# [Aim]
Copy the data from the line containing "You are a computer-use" through the line containing "click(143, 203)", including both of those lines, and omit the pictures.

===

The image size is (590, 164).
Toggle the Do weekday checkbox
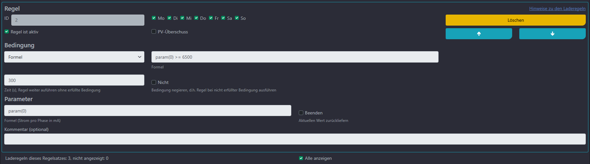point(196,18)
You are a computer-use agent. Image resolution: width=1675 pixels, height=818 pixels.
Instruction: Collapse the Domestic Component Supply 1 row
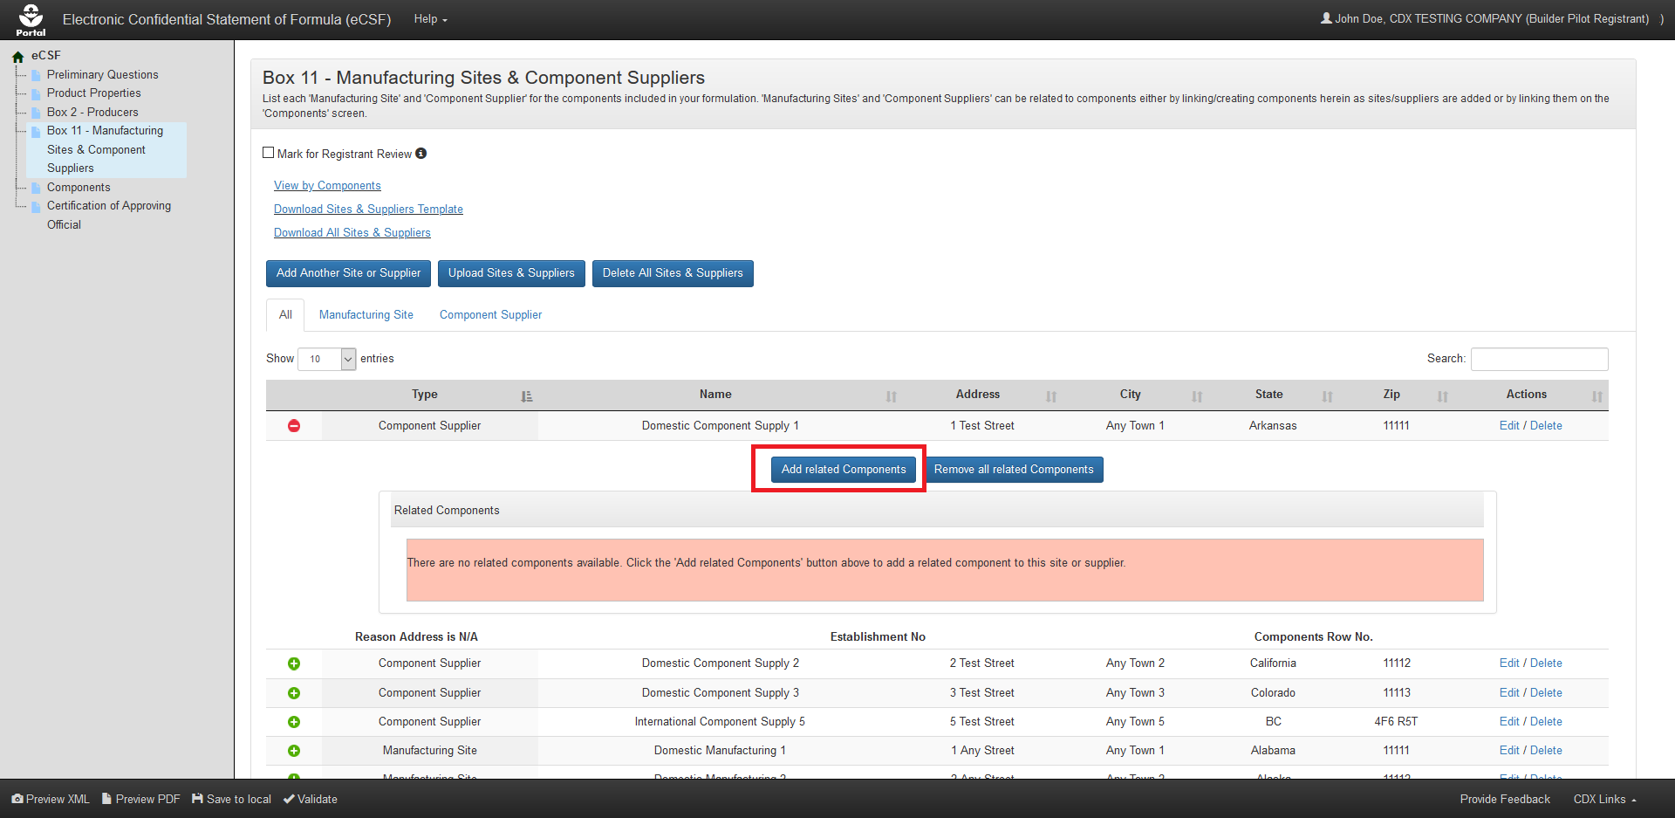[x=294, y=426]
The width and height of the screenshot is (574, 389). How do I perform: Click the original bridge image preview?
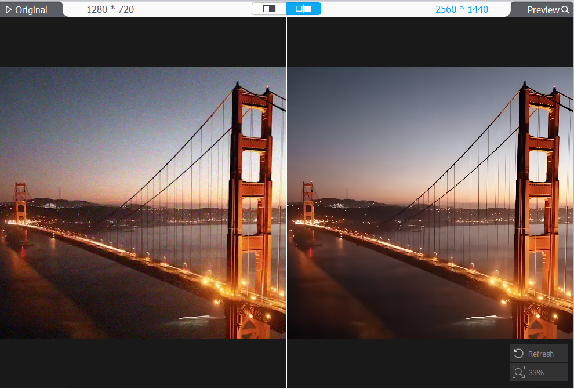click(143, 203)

===

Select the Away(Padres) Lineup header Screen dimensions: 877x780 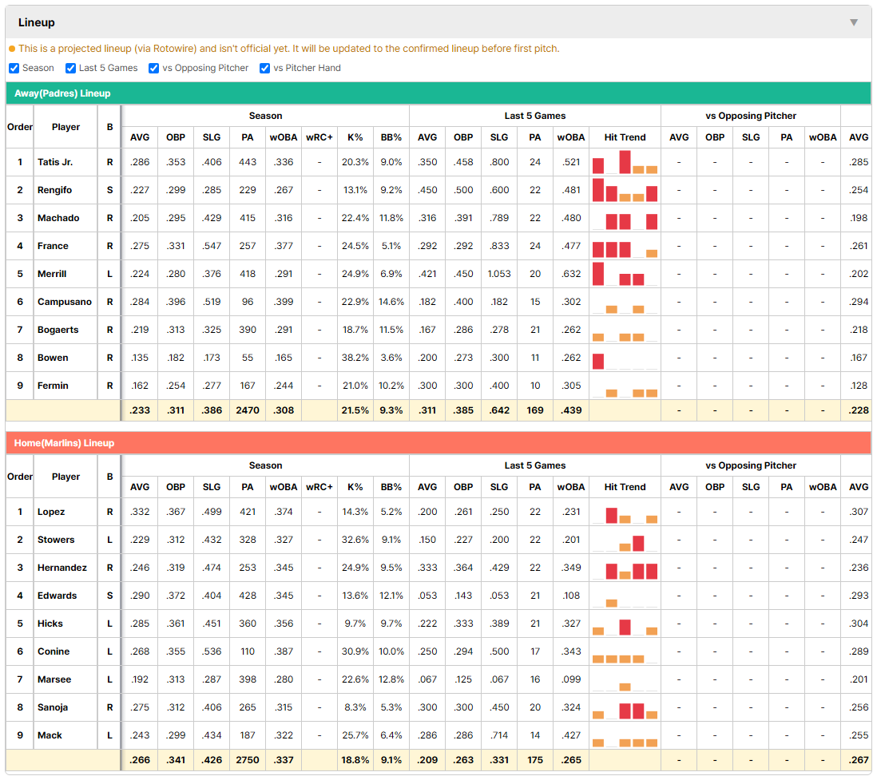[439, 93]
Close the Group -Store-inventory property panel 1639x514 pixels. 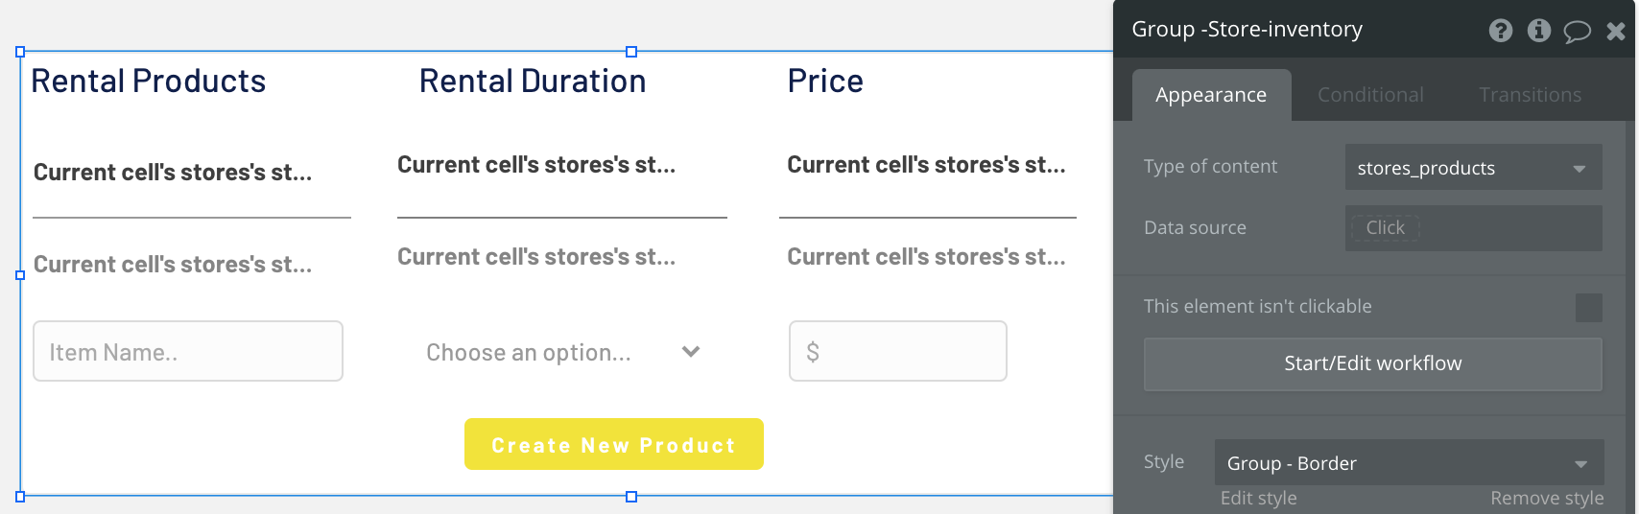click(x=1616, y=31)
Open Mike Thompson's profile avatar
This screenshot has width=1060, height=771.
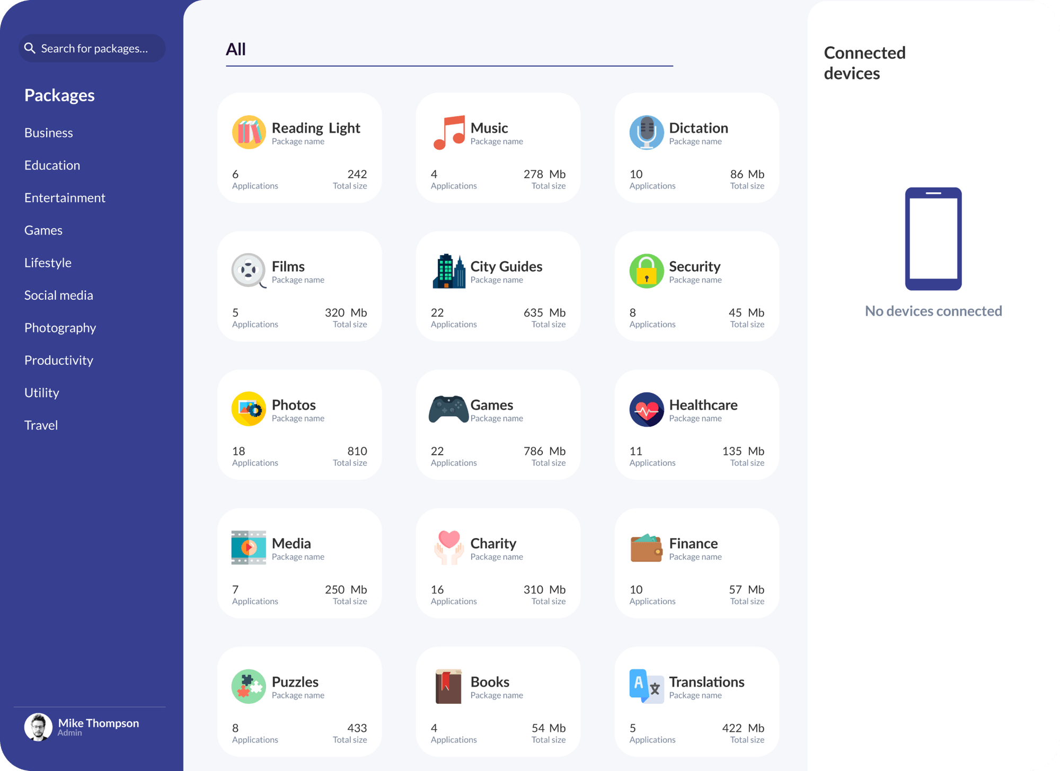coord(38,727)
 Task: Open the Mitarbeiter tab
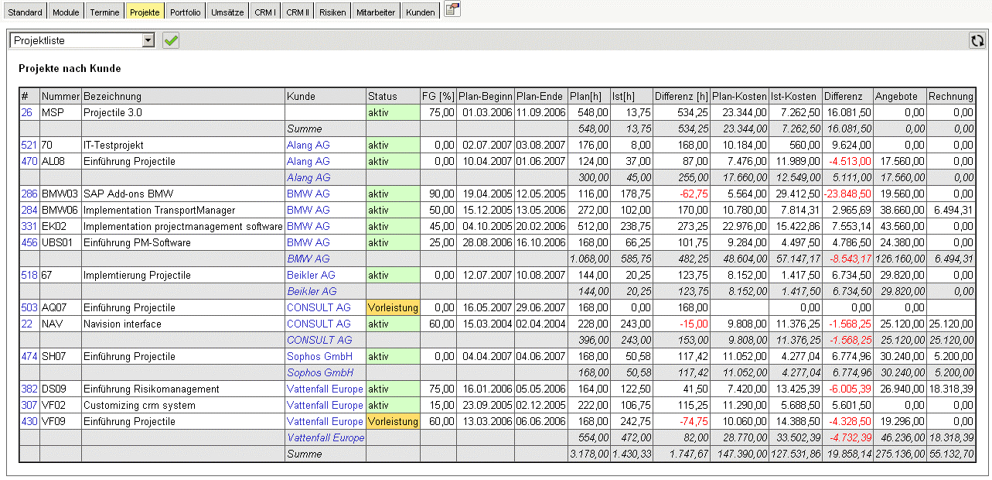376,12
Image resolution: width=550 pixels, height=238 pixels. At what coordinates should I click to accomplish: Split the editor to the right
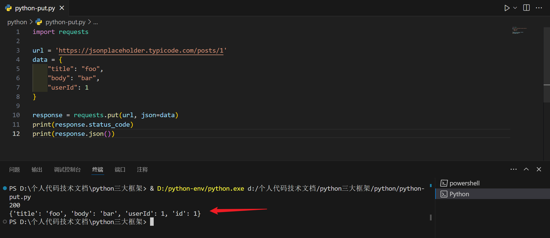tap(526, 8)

===

# [Result of the task]
You are a computer-use agent. Image resolution: width=1675 pixels, height=818 pixels.
Instruction: Collapse the Domestic Component Supply 1 row
[x=294, y=426]
The width and height of the screenshot is (574, 389). How do I perform: Click the original bridge image preview?
click(143, 203)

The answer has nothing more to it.